Month: March 2016

Fiancée Game – 04 – CharGen

Estimated Hours of Work Since Last Update: 8

   It’s been a lot longer since the last update than I’d intended, apologies for that. Life does, as they say, have something of a tendency to get in the way. My day job has been extremely busy of late and, between that and longer hours at my second job, it’s been cutting into my free time for both Fiancée Game development and LPing.
   That said, I’ve managed to squirrel away a few decent chunks of time over the past month-ish to work on things and get some additional systems implemented. Let’s dive in, shall we?

   Here’s a quick look at what the above eight hours have turned into:

Character Creation
   I spent around three hours getting character creation implemented into the game. It’s fairly simple looking, but it does what I need it to do. The player can name themselves, choose a class, and roll their attributes before beginning play. I decided to go with randomly rolled attributes because my fiancée really enjoys both the randomness and the “one more roll and it’s all 18s” aspect of the system.

Character generation is basic, but it does what it needs to do.

   There are the beginnings of some deeper systems in play here. Skills are going to be something that I’ll be needing to implement to finalize character creation. Three of the four classes begin play with a predetermined skill (the adventurer being given a skill point instead). In addition to a starting skill, each class begins play with a small bit of gear appropriate for them along with a pittance in gold — I’m thinking between 50 and 100 — enough for a night or two at the inn in town and maybe a healing potion.
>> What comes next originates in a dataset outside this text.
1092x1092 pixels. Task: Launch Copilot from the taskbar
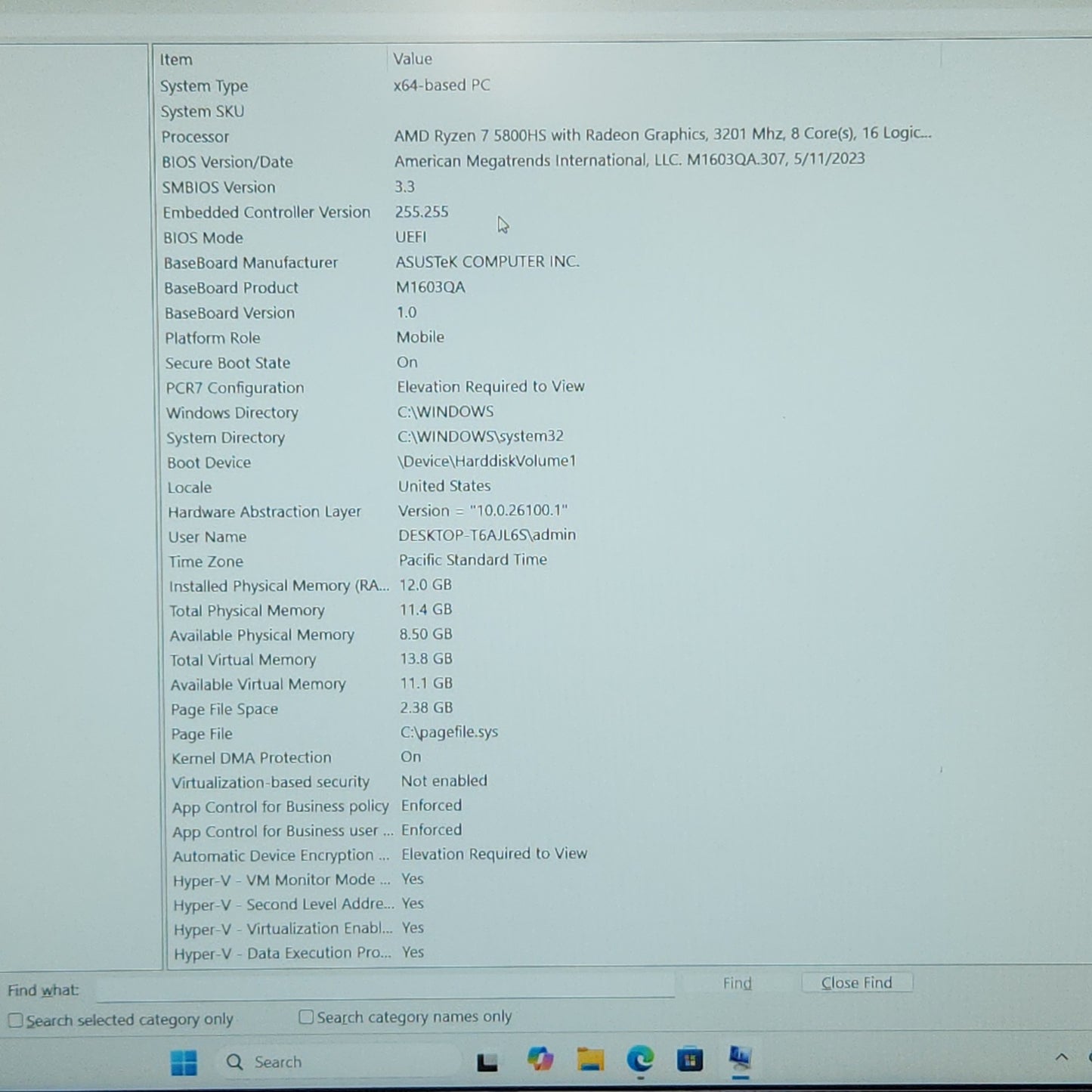click(x=540, y=1060)
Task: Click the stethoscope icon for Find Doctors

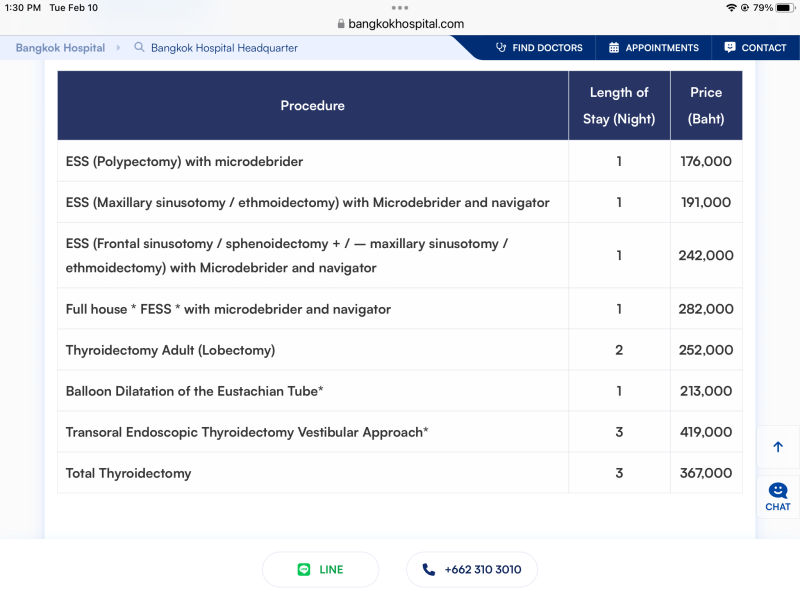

   The only things left to be implemented in character generation are a “Begin Play” button and the ability to spend randomly generated bonus points on ability scores. Outside of that it’s fully functional.

   Up until now combat had more or less only been implemented in the UI sense. I’ve not got some basic fighting implemented, at least on the player’s side. The player attacks properly (with calculated miss chances), with the appropriate number of swings depending on weapon(s) equipped, and deals appropriate damage based on their equipped weapon and other assorted statistics.

   The current systems I have in place for attacking are likely to be re-coded in their entirety before combat is finalized. I want to separate some functions and I have to implement weapon properties, which should be an adventure.

   Once player attacking is where I want it, I need to work on the enemy’s ability to retaliate. I’ve currently got a handful of ideas on how I want to do this based around assorted types of enemy behavior. I want to make it so some enemies favor using special attacks (spellcasters), while others will favor attacking but might occasionally use a special attack if they have it (general critters). There are going to be sub-types to the AI, I think; a spellcaster, for example, with special abilities keyed towards healing its allies will probably have AI written around making sure all of its allies HP are greater than 50% and healing them when it isn’t. That kind of stuff. I’m looking forward to it as I’ve never really dealt with anything resembling complex AI before, even in a turn-based setting.

   Amidst working on all of the above, I also went back and re-wrote how the game handles the player’s equipment. Nothing major, but it speeds up the various look ups I have to do for determining final statistics and whatnot.